> _Work to be completed_:
Among the lines below, restate word for word only those from the line with "Linux (276, 150)" through the line with "Cookie Policy (75, 2570)", with both end lines kept.

> _Saved entries_:
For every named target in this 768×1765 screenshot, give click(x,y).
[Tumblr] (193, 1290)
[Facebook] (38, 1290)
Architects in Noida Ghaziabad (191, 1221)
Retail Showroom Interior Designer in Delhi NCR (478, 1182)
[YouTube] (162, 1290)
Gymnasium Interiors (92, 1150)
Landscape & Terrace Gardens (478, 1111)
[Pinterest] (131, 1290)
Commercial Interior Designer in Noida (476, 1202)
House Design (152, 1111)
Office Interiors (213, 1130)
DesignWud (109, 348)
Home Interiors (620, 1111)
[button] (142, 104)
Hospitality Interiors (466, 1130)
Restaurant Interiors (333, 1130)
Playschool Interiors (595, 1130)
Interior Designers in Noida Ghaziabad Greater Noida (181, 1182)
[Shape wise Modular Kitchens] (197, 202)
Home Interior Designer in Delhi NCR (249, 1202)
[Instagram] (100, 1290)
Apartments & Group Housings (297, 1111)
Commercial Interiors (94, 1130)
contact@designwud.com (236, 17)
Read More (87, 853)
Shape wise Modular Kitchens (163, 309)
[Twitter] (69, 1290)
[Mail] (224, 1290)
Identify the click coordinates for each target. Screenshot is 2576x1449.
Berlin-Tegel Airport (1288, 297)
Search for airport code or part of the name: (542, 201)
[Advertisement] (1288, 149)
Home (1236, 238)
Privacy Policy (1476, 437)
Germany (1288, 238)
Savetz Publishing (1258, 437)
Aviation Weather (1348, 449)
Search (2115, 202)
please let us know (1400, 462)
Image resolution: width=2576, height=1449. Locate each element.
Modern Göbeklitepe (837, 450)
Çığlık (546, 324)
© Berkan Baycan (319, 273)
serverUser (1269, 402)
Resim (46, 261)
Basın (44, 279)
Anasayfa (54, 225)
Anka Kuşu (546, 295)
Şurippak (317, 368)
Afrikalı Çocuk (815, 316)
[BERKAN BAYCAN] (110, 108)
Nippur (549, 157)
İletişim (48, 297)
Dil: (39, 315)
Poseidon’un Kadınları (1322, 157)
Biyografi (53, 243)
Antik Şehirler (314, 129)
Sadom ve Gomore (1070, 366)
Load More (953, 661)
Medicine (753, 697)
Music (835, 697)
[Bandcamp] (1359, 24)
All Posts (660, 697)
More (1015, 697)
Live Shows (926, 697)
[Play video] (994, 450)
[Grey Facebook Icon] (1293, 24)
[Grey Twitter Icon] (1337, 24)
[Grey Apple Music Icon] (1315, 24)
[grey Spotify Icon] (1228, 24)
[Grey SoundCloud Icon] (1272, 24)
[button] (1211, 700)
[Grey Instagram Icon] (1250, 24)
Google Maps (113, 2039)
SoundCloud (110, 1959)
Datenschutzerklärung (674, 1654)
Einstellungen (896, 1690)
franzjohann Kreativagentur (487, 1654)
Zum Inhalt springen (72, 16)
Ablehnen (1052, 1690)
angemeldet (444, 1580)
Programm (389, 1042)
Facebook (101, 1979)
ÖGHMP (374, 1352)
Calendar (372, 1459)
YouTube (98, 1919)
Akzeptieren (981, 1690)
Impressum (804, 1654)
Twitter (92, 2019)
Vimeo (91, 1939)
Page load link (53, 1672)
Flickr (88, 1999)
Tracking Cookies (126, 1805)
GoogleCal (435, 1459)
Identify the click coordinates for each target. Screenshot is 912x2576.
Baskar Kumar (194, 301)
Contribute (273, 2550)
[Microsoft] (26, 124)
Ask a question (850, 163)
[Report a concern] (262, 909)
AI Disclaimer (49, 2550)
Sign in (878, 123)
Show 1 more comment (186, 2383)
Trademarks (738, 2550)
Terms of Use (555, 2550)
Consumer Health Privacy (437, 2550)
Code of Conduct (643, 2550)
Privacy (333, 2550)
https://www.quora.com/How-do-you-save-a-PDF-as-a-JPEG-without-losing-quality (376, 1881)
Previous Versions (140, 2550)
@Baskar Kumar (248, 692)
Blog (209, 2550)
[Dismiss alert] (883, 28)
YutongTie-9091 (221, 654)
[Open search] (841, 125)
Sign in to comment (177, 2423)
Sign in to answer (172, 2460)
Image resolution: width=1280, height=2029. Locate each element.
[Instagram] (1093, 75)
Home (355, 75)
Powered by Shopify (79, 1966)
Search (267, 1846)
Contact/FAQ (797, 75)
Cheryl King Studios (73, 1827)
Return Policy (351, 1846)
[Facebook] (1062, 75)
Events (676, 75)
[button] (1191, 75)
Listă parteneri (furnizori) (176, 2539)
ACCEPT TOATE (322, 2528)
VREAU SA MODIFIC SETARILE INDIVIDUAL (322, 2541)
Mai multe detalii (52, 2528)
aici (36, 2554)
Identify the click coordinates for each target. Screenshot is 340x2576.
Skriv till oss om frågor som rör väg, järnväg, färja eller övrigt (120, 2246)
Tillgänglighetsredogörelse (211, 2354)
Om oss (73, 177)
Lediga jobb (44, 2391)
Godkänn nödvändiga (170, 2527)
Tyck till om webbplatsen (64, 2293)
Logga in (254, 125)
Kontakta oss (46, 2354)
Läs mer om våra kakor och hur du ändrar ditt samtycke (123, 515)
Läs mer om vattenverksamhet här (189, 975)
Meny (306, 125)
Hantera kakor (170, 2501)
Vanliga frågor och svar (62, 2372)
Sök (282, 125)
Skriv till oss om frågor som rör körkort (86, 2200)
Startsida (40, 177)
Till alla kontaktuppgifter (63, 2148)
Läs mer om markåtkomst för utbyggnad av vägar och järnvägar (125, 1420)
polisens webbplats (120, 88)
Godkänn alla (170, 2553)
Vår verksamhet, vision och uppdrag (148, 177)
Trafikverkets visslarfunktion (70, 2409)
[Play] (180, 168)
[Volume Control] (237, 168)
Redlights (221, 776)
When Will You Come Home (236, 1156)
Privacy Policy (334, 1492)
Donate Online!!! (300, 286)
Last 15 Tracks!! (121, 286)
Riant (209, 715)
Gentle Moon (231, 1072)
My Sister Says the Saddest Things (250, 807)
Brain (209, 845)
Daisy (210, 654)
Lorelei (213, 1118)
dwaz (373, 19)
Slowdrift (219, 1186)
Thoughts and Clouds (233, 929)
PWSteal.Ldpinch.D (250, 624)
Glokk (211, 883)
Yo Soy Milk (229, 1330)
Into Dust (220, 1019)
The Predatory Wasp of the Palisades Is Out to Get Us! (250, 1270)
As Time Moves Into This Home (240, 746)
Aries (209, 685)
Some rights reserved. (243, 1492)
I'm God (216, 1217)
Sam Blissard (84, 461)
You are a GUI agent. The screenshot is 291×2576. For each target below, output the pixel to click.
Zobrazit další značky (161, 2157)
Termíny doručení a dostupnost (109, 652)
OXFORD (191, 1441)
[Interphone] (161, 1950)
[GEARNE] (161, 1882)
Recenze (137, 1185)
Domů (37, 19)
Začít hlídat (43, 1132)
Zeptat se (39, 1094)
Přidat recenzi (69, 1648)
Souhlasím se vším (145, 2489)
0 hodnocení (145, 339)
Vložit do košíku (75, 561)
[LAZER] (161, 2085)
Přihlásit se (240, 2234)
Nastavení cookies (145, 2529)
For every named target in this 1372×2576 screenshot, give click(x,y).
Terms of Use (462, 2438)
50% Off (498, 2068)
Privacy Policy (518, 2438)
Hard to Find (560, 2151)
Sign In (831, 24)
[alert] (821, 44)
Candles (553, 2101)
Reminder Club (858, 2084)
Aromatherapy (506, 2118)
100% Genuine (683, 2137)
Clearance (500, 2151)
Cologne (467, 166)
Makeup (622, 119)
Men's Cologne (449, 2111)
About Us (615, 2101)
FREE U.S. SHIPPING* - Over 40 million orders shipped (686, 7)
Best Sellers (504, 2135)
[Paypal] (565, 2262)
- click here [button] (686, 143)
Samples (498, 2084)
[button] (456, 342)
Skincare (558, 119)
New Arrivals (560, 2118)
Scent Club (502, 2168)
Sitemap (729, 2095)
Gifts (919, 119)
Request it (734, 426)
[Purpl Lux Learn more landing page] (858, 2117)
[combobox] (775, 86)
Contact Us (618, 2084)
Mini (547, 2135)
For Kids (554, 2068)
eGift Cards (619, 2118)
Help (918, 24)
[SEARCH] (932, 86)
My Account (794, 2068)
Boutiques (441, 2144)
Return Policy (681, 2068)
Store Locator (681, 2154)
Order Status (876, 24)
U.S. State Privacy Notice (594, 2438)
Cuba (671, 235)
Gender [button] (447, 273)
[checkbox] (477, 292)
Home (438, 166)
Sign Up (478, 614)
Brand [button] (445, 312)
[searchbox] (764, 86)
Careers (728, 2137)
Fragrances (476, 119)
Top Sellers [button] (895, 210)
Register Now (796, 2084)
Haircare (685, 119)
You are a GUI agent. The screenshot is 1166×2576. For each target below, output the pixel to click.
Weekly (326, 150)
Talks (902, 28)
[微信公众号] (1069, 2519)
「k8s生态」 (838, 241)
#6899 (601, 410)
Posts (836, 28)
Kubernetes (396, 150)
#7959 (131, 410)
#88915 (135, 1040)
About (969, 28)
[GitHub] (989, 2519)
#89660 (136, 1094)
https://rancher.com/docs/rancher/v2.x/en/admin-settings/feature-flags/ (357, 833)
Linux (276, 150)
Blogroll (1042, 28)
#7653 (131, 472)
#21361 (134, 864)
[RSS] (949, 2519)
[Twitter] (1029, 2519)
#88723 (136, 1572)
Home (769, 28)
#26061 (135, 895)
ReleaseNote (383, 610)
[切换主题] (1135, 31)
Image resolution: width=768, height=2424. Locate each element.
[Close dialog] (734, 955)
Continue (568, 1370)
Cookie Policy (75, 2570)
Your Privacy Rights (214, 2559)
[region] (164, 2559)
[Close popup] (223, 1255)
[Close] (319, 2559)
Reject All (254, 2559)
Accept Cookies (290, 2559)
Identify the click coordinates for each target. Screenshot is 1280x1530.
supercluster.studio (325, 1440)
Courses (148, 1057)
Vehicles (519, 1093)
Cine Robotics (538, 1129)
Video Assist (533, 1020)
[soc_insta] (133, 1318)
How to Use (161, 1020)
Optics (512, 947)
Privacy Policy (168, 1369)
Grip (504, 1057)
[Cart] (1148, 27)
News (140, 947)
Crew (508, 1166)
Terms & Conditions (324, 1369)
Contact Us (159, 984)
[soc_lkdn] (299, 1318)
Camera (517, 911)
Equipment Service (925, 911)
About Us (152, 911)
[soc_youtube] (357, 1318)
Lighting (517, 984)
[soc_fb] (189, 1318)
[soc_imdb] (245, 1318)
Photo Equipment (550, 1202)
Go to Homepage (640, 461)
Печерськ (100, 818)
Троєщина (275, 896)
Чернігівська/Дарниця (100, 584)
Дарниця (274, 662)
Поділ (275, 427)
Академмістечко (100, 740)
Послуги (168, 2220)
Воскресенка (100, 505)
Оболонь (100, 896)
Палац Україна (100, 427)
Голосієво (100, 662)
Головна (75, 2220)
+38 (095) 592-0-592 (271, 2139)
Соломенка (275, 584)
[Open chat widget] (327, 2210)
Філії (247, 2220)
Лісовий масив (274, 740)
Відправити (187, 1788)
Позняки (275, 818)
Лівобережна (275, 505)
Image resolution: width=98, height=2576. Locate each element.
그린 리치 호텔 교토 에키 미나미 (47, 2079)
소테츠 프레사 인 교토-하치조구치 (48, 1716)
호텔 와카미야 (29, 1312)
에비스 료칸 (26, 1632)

> _Task result_:
Linux (276, 150)
Blogroll (1042, 28)
#7653 (131, 472)
#21361 (134, 864)
[RSS] (949, 2519)
[Twitter] (1029, 2519)
#88723 (136, 1572)
Home (769, 28)
#26061 (135, 895)
ReleaseNote (383, 610)
[切换主题] (1135, 31)
Image resolution: width=768, height=2424. Locate each element.
[Close dialog] (734, 955)
Continue (568, 1370)
Cookie Policy (75, 2570)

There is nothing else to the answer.